Jeff Morris, the CBA whistleblower and a key driving force behind the Royal Commission into Misconduct in the Banking, Superannuation and Financial Services Industry, McBride, Boyle and Alysha Rose, the Ashley Youth Detention Centre whistleblower, who exposed decades of abuse of youth in its care, have spoken candidly about the impact of blowing the whistle on their finances, careers, family, relationships and mental wellbeing. As Morris says, “People cheer whistleblowers but they don’t employ them”.  (ABC News, Adele Ferguson, March 4, 2024). The tragic news of the death by suicide of John Barnett brings the mental health risks to whistleblowers to the fore.

The innocuous term in the public interest, does not scrape the surface of the personal devastation and lifelong impacts on whistleblowers and the people they try to protect. In this context I turn to the term, special relationship’, used to describe the relationship between Australia and its two key allies, the United States of America and the United Kingdom. In a recent event held by the Whistleblower Justice Fund, Greens MP, Adam Bandt, raised how this special relationship could and should be used as leverage in bringing home another high-profile Australian Whistleblower, Julian Assange. Special relationship implies mutuality and equality, of which many political commentators are derisive when speaking about the AUKUS trilateral security partnership. I’m not going down that path. I use the analogy to describe the lived experience of ‘special relationship’, on the victim-survivors of interpersonal and institutional abuse and betrayal.
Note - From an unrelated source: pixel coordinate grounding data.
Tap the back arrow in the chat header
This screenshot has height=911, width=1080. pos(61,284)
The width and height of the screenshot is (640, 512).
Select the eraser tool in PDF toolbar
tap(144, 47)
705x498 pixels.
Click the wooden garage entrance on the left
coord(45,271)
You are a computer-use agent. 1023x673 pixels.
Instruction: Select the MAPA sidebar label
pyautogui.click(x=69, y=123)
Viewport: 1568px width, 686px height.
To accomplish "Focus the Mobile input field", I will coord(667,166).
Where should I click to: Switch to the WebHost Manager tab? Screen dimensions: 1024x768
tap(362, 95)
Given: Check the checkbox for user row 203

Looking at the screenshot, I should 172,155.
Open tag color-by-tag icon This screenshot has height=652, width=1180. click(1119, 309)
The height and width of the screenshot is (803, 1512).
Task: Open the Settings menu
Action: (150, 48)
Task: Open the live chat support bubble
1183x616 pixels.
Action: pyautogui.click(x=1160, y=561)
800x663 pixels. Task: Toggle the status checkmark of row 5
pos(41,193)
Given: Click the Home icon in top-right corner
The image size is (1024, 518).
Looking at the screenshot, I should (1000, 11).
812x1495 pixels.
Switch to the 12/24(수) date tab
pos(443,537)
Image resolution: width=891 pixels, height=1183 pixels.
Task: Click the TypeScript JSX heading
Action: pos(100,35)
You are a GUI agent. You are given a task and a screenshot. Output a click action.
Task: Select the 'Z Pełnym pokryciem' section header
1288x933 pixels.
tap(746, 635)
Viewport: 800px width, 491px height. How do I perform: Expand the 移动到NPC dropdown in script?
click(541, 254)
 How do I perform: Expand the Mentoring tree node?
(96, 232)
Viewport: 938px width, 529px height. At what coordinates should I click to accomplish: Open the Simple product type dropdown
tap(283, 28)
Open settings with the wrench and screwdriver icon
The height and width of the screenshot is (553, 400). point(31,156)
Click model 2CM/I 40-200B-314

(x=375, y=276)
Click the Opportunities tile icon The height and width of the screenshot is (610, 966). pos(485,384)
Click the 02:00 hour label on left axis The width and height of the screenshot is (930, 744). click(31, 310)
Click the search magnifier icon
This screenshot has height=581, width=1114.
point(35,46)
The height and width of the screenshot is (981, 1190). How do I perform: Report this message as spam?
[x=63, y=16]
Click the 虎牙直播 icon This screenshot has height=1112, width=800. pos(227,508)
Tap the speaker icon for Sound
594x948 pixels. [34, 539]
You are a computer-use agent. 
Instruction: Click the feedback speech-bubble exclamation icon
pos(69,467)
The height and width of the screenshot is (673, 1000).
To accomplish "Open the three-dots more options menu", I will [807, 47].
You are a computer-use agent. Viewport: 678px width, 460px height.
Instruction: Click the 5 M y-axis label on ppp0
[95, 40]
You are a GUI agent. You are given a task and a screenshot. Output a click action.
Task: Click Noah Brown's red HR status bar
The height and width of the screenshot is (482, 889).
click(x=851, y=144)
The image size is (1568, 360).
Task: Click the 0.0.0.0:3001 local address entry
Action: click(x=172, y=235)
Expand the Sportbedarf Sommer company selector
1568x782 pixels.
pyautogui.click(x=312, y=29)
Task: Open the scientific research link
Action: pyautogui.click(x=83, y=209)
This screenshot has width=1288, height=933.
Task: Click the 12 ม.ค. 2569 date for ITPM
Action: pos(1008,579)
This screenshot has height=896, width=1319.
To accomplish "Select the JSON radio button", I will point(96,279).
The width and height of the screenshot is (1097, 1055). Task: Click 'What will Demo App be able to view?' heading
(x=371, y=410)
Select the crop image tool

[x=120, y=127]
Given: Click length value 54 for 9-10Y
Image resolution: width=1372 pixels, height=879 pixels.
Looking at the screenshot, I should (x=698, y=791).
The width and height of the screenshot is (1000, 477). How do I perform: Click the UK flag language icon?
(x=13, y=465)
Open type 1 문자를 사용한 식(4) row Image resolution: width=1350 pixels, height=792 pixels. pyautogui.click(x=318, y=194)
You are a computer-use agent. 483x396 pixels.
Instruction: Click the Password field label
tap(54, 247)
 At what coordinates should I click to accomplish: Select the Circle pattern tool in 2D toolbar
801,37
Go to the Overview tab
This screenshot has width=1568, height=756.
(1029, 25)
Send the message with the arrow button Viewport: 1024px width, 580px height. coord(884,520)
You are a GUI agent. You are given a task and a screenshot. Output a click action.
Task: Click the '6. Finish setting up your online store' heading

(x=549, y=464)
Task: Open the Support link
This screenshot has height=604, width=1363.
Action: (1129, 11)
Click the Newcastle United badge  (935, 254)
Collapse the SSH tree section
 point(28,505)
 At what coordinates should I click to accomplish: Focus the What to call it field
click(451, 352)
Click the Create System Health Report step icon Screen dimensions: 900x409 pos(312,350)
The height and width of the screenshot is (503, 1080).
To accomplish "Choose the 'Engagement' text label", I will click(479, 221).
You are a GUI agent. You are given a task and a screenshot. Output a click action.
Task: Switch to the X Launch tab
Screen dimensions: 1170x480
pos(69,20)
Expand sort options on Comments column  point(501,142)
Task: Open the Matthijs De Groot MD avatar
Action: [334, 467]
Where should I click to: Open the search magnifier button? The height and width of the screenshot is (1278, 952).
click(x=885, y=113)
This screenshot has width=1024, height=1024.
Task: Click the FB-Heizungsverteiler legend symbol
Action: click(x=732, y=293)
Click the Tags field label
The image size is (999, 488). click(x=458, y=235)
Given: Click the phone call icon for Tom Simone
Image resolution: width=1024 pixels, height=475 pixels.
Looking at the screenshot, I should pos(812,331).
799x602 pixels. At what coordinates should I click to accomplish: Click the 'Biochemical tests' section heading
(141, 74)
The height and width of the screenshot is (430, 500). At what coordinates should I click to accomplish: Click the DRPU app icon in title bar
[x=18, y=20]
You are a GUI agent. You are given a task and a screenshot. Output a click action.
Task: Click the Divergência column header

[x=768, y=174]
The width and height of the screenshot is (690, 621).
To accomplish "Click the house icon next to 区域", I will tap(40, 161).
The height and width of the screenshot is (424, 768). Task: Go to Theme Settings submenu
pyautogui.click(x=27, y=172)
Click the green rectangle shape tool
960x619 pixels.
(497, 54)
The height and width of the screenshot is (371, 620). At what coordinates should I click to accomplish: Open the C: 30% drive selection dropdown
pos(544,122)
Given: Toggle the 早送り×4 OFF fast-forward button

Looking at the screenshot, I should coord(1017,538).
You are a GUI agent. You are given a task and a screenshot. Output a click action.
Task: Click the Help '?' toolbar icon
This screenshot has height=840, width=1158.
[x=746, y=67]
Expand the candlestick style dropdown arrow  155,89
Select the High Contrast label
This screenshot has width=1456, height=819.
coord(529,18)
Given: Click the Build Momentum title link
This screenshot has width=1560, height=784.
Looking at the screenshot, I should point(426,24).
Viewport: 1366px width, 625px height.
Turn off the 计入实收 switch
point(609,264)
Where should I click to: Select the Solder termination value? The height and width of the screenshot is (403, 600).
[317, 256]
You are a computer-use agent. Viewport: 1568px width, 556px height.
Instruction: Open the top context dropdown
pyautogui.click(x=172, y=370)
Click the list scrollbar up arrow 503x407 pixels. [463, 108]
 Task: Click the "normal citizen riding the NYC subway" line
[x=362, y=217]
Child survivors of sexual abuse will likely feel distressed when they hear or read the term special relationship in the media. Children abused within the family home, school, church and other community groups, are groomed by paedophiles who abuse the power imbalance to foster the sense of a ‘special relationship’. There is no mutuality or equality. Consent is not applicable because of the age and power differential. This is true of victims of banks, financial advisors, the Australian Tax Office and Robodebt scandal, where people trusted professionals and authorities, whom they should have been able to trust, and /or had little understanding or choice in their situations. In both child and adult examples, victim blaming and shaming is key in silencing victims and thereby facilitating ongoing perpetration of crimes and abuse of power. Many experience the term coined by Emerit Prof. Jennifer Freyd, DARVO (deny – attack – reverse victim and offender) whereby victims are held responsible and accountable for crimes committed against them. Every day in consulting rooms, clinics and hospitals, mental health professionals see the impacts of these abuses; PTSD, dissociative disorders, substance abuse, eating disorders, anxiety, depression, self-harm, suicide ideation, suicide attempts and completed suicides. Some child victims will eventually find themselves in the adult criminal justice system. Others may grow up to be victims of bullying, harassment, discrimination, family violence, sexual assault, rape, and tragically murder.

This is the intersection where institutional betrayal and the fate of whistleblowers meets the victims they bring to the public eye. As a society we need to care about what happens to our whistleblowers, for the suffering that the failure of our current ‘protections’ visit upon them and the thousands of people they aim to protect, in the public interest.